The second work was Benjamin’s own Dream of the Song, where the orchestra was joined by countertenor Tim Mead and the Cleveland Orchestra Chorus.  The work, consisting of six songs set to texts by various authors, contains moments of searing lyricism.  Mead was more than up to the task of both navigating some treacherously high notes and providing emotional heft.

Counter Tim Mead and conductor George Benjamin 
following Dream of the Song

Both works on the first half of the program were local premieres.

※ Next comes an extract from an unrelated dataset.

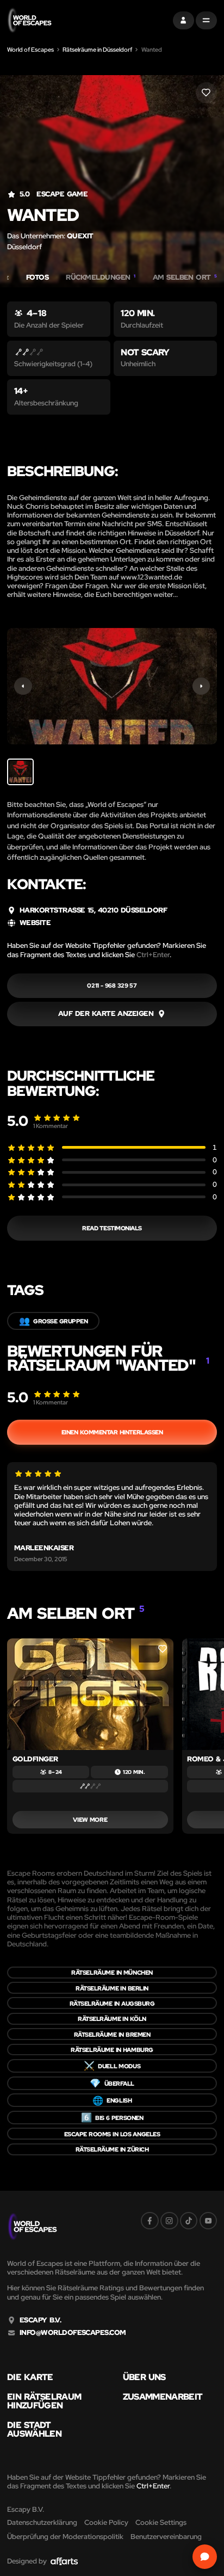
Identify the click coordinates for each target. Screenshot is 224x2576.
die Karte (30, 2376)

Following intermission, Benjamin led the orchestra in Oliver Knussen’s The Way to Castle Yonder, a suite of orchestral interludes from his opera Higglety Pigglety Pop!. Knussen, who died in 2018, was no stranger to Cleveland, and led the local premiere of this work in 1993.  Here, orchestral color was mixed with a sense of dramatic through-line, and the complex orchestration served to highlight the work’s themes. 

The final work, Ravel’s Ma mère l’oye, was likely the main draw – although it’s far from a classical top-40 hit like his Bolero.  The performance was resplendent with color and texture, more clarity than one usually hears in this work – and a dash of poetry.  It also provided a chance for me to observe Benjamin’s economical, unobtrusive conducting technique – not a movement was wasted, and every gesture was for the benefit of the orchestra, not the audience. 

Saturday, February 10, 2024

Schubert and Beethoven with Saraste at Severance

The musicians were well behaved but the audience was not at Saturday’s performance of The Cleveland Orchestra at Severance.  The guest conductor was Jukka-Pekka Saraste, substituting for Herbert Blomstedt. 

Schubert

The concert opened with Schubert’s Symphony No. 6 in C major, D. 589 – the so-called “Little” C major.  This is to distinguish it from the “Great” C major Symphony No. 9, which is nearly double in length as the Sixth.  Unfortunately, I was too frequently distracted by misbehaving audience members to fully immerse myself in the work or the performance.  In all the years I’ve been attending concerts at Severance, I’ve never heard more coughs, more electronic beeps, more applause between movements, nor seen more people milling about than during the Schubert.  From what I could hear of the performance, it was a beige if polished rendition of a rather beige Symphony. 

Beethoven

The main floor of the hall was about three-quarters full for the Schubert.  During intermission more people milled in and appeared to be at near capacity for Beethoven’s Symphony No. 5 in C major, Op. 67.  Beethoven’s Fifth is, of course, a repertoire staple which needs no introduction.  It’s fair to say that the work has been performed to death.  Yet Saraste and the orchestra brought a noteworthy sense of proportion, balance, and clarity to the work.  Even the loudest passages of the outer movements avoided any harshness of tone, and the work held the audience’s attention sufficiently so that there were none of the distractions that marred the Schubert.  The work’s conclusion was met with enthusiastic applause and cheers.